The initial Whitehall study found lower grades, and thus status, were clearly associated with greater propensities for significant risk factors, including obesity, smoking, reduced leisure time and physical activity, more baseline illness, higher blood pressure, and shorter height. Controlling for these risk factors accounted for no more than 40% of grade differences in cardiovascular disease mortality. Even after these standard risk factors were controlled for, the lowest grade still had a relative risk of 2.1 for cardiovasular disease mortality compared to the highest grade.
The Whitehall studies have dispelled two myths. The first is that people in high status jobs have higher risks of heart disease. The second is that the gradient of health in industrialised societies is simply a matter of poor health for the disadvantaged and good health for everyone else.
How did the Whitehall studies dispel these misconceptions? The first Whitehall Study compared mortality of people in the highly stratified environment of the British Civil Service. It showed that among British civil servants, none of whom was poor in the absolute sense, there was a social gradient in mortality that ran from the bottom to the top of society. The more senior you were in the employment hierarchy, the longer you might expect to live compared to people in lower employment grades. Twenty years later, the Whitehall II study documented a similar gradient in morbidity in women as well as men. A striking finding from the Whitehall Studies was that the social gradient was observed for a range of different diseases: heart disease, some cancers, chronic lung disease, gastrointestinal disease, depression, suicide, sickness absence, back pain and general feelings of ill-health. A major challenge, and a reason for the importance of these studies, was to understand the causes of this social distribution of so many disorders.

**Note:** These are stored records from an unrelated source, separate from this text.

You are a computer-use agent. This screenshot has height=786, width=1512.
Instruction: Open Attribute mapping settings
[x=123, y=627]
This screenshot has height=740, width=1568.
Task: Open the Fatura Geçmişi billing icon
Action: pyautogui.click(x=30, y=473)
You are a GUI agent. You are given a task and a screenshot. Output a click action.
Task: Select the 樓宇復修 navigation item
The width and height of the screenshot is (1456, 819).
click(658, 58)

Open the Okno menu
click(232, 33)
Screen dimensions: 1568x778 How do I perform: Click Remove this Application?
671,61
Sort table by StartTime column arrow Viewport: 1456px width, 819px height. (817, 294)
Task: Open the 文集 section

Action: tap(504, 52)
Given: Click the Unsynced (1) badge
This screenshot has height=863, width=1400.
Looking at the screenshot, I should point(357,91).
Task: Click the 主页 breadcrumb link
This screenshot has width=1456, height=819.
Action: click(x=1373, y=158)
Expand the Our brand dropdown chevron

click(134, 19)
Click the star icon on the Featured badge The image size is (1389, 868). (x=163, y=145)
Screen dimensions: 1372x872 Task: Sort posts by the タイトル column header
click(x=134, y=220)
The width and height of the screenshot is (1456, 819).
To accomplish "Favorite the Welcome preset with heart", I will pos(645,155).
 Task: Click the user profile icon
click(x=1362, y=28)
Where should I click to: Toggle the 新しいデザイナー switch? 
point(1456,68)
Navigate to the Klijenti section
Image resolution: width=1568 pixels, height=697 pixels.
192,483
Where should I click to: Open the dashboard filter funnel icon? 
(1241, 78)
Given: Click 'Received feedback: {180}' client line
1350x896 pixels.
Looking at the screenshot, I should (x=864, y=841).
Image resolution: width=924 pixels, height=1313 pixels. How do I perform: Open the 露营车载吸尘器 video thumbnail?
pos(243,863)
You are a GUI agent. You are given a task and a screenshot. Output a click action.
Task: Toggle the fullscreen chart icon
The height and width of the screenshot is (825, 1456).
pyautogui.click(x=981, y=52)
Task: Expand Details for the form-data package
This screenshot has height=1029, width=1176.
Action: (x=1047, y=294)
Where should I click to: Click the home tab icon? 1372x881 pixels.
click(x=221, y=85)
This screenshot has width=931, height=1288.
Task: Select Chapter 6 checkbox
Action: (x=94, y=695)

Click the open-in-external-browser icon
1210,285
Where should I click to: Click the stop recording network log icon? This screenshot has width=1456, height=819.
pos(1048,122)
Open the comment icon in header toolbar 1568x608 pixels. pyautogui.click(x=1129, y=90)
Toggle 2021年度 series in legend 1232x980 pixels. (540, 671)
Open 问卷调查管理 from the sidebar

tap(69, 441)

The Whitehall studies have gone some way towards unravelling the mystery of why someone in the middle of the social hierarchy should have worse health than those above them and better health than those below them."
http://en.wikipedia.org/wiki/Whitehall_Study "The same finding has been replicated in other countries. In Spain, for example, we performed a similar study, looking at life expectancy by social class, and we found that the members of the bourgeoisie (the European term to define the corporate class) live an average of two years longer than the petit bourgeoisie (the term to define the upper middle class), who live two years longer than the middle class, who live two years longer than the skilled working class, who live two years longer than the members of the unskilled working class, who live two years longer than the unskilled working class that has been chronically unemployed. The difference between the two poles—the corporate class and the chronically unemployed—is ten years. This average distance in the European Union is seven years. In the United States, it is 14 years.2
Why these differences in life expectancy? A lot of research has been done in the attempt to answer that question. And we have enough evidence to provide an answer: social distance and how that distance is perceived by people, in addition to the lack of social cohesion that it produces, is at the root of the problem. This situation appears clearly when we compare the life expectancy of a poor person in the United States (who makes $12,000 a year) with the life expectancy of a middle-class person in Ghana. The poor person in the United States is likely to have more material resources than the middle-class person of Ghana (who makes the equivalent of $9,000). The U.S. resident may have a car, a TV set, a larger apartment and other amenities that the middle-class person in Ghana does not. As a matter of fact, if the world were considered a single society, then the poor in the United States would be a member of the worldwide middle class and the middle-class person of Ghana would be part of the worldwide poor—certainly poorer than the poor in the United States. And yet, I repeat, the poor citizen of the United States (although of the worldwide middle class) has a shorter life expectancy than the middle-class person (although of the worldwide poor) in Ghana (two years less, to be precise).
Why? The answer is simple. It is more difficult to be a poor person in the United States than a middle-class person in Ghana."